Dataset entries

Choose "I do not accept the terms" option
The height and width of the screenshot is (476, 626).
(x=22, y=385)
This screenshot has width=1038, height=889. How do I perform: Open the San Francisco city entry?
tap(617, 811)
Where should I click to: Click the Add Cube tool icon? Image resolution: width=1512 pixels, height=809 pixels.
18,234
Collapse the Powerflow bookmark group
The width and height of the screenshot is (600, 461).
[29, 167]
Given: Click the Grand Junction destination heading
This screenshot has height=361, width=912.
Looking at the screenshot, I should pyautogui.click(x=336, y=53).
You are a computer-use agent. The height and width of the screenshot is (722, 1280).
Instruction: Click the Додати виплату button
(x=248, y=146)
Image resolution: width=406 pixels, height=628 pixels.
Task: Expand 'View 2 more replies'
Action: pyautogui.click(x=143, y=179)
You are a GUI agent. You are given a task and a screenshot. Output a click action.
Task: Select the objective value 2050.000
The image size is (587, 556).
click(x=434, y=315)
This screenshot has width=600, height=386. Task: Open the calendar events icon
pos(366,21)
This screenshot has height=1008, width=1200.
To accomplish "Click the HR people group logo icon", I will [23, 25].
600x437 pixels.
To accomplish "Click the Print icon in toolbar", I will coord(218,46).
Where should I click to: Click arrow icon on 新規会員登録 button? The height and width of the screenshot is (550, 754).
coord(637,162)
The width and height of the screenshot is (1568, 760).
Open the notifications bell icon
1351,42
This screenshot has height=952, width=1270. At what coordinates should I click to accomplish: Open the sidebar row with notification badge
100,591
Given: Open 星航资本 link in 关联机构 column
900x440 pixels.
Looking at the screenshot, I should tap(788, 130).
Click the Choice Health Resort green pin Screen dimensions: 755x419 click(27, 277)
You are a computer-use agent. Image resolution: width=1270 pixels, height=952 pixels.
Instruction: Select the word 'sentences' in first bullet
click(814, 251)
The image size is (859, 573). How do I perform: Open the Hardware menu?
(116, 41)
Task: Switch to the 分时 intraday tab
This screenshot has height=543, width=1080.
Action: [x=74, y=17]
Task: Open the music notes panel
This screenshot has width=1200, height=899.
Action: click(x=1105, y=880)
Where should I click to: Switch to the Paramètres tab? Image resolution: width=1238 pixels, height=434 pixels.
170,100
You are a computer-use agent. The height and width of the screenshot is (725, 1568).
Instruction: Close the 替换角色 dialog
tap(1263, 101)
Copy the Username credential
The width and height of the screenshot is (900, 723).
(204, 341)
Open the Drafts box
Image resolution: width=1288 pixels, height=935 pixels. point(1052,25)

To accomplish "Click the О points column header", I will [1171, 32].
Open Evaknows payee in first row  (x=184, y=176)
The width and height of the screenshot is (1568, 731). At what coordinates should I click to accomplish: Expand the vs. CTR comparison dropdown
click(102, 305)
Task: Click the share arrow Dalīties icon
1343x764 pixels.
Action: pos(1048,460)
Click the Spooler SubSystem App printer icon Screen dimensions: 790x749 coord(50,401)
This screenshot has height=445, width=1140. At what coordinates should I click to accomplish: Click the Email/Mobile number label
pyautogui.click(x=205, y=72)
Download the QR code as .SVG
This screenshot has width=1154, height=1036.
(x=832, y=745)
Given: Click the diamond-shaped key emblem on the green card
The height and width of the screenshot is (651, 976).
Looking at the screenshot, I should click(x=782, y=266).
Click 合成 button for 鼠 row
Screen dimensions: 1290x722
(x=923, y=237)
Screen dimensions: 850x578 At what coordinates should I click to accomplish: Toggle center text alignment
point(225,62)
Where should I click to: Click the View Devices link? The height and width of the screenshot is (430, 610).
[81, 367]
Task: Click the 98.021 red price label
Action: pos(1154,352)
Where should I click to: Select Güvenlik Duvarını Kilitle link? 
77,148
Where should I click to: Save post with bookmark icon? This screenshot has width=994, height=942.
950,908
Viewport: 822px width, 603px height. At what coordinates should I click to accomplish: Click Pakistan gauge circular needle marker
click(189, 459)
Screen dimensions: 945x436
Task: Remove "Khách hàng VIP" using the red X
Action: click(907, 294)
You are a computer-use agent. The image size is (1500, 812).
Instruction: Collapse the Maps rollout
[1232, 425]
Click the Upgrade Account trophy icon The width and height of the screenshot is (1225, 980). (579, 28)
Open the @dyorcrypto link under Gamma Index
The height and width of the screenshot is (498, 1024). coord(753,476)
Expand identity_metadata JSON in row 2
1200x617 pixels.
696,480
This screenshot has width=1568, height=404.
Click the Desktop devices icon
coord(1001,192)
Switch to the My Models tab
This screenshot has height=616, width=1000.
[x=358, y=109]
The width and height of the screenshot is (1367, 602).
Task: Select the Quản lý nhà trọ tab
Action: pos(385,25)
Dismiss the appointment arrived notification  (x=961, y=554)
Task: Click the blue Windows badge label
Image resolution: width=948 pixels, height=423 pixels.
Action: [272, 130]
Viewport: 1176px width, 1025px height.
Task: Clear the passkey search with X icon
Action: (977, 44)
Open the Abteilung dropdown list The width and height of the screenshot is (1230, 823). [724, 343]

ACTIVITY.
Set down every entry again, exactly as written.

EXERCISE RESPONSE.
Choose "I do not accept the terms" option
The height and width of the screenshot is (476, 626).
(x=22, y=385)
This screenshot has width=1038, height=889. How do I perform: Open the San Francisco city entry?
tap(617, 811)
Where should I click to: Click the Add Cube tool icon? Image resolution: width=1512 pixels, height=809 pixels.
18,234
Collapse the Powerflow bookmark group
The width and height of the screenshot is (600, 461).
[29, 167]
Given: Click the Grand Junction destination heading
This screenshot has height=361, width=912.
Looking at the screenshot, I should pyautogui.click(x=336, y=53).
You are a computer-use agent. The height and width of the screenshot is (722, 1280).
Instruction: Click the Додати виплату button
(x=248, y=146)
Image resolution: width=406 pixels, height=628 pixels.
Task: Expand 'View 2 more replies'
Action: pyautogui.click(x=143, y=179)
You are a GUI agent. You are given a task and a screenshot. Output a click action.
Task: Select the objective value 2050.000
The image size is (587, 556).
click(x=434, y=315)
This screenshot has width=600, height=386. Task: Open the calendar events icon
pos(366,21)
This screenshot has height=1008, width=1200.
To accomplish "Click the HR people group logo icon", I will [23, 25].
600x437 pixels.
To accomplish "Click the Print icon in toolbar", I will coord(218,46).
Where should I click to: Click arrow icon on 新規会員登録 button? The height and width of the screenshot is (550, 754).
coord(637,162)
The width and height of the screenshot is (1568, 760).
Open the notifications bell icon
1351,42
This screenshot has height=952, width=1270. At what coordinates should I click to accomplish: Open the sidebar row with notification badge
100,591
Given: Open 星航资本 link in 关联机构 column
900x440 pixels.
Looking at the screenshot, I should tap(788, 130).
Click the Choice Health Resort green pin Screen dimensions: 755x419 click(27, 277)
You are a computer-use agent. Image resolution: width=1270 pixels, height=952 pixels.
Instruction: Select the word 'sentences' in first bullet
click(814, 251)
The image size is (859, 573). How do I perform: Open the Hardware menu?
(116, 41)
Task: Switch to the 分时 intraday tab
This screenshot has height=543, width=1080.
Action: [x=74, y=17]
Task: Open the music notes panel
This screenshot has width=1200, height=899.
Action: click(x=1105, y=880)
Where should I click to: Switch to the Paramètres tab? Image resolution: width=1238 pixels, height=434 pixels.
170,100
You are a computer-use agent. The height and width of the screenshot is (725, 1568).
Instruction: Close the 替换角色 dialog
tap(1263, 101)
Copy the Username credential
The width and height of the screenshot is (900, 723).
(204, 341)
Open the Drafts box
Image resolution: width=1288 pixels, height=935 pixels. point(1052,25)

To accomplish "Click the О points column header", I will [1171, 32].
Open Evaknows payee in first row  (x=184, y=176)
The width and height of the screenshot is (1568, 731). At what coordinates should I click to accomplish: Expand the vs. CTR comparison dropdown
click(102, 305)
Task: Click the share arrow Dalīties icon
1343x764 pixels.
Action: pos(1048,460)
Click the Spooler SubSystem App printer icon Screen dimensions: 790x749 coord(50,401)
This screenshot has height=445, width=1140. At what coordinates should I click to accomplish: Click the Email/Mobile number label
pyautogui.click(x=205, y=72)
Download the QR code as .SVG
This screenshot has width=1154, height=1036.
(x=832, y=745)
Given: Click the diamond-shaped key emblem on the green card
The height and width of the screenshot is (651, 976).
Looking at the screenshot, I should click(x=782, y=266).
Click 合成 button for 鼠 row
Screen dimensions: 1290x722
(x=923, y=237)
Screen dimensions: 850x578 At what coordinates should I click to accomplish: Toggle center text alignment
point(225,62)
Where should I click to: Click the View Devices link? The height and width of the screenshot is (430, 610).
[81, 367]
Task: Click the 98.021 red price label
Action: pos(1154,352)
Where should I click to: Select Güvenlik Duvarını Kilitle link? 
77,148
Where should I click to: Save post with bookmark icon? This screenshot has width=994, height=942.
950,908
Viewport: 822px width, 603px height. At what coordinates should I click to accomplish: Click Pakistan gauge circular needle marker
click(189, 459)
Screen dimensions: 945x436
Task: Remove "Khách hàng VIP" using the red X
Action: click(907, 294)
You are a computer-use agent. The image size is (1500, 812).
Instruction: Collapse the Maps rollout
[1232, 425]
Click the Upgrade Account trophy icon The width and height of the screenshot is (1225, 980). (579, 28)
Open the @dyorcrypto link under Gamma Index
The height and width of the screenshot is (498, 1024). coord(753,476)
Expand identity_metadata JSON in row 2
1200x617 pixels.
696,480
This screenshot has width=1568, height=404.
Click the Desktop devices icon
coord(1001,192)
Switch to the My Models tab
This screenshot has height=616, width=1000.
[x=358, y=109]
The width and height of the screenshot is (1367, 602).
Task: Select the Quản lý nhà trọ tab
Action: pos(385,25)
Dismiss the appointment arrived notification  (x=961, y=554)
Task: Click the blue Windows badge label
Image resolution: width=948 pixels, height=423 pixels.
Action: [272, 130]
Viewport: 1176px width, 1025px height.
Task: Clear the passkey search with X icon
Action: (977, 44)
Open the Abteilung dropdown list The width and height of the screenshot is (1230, 823). [724, 343]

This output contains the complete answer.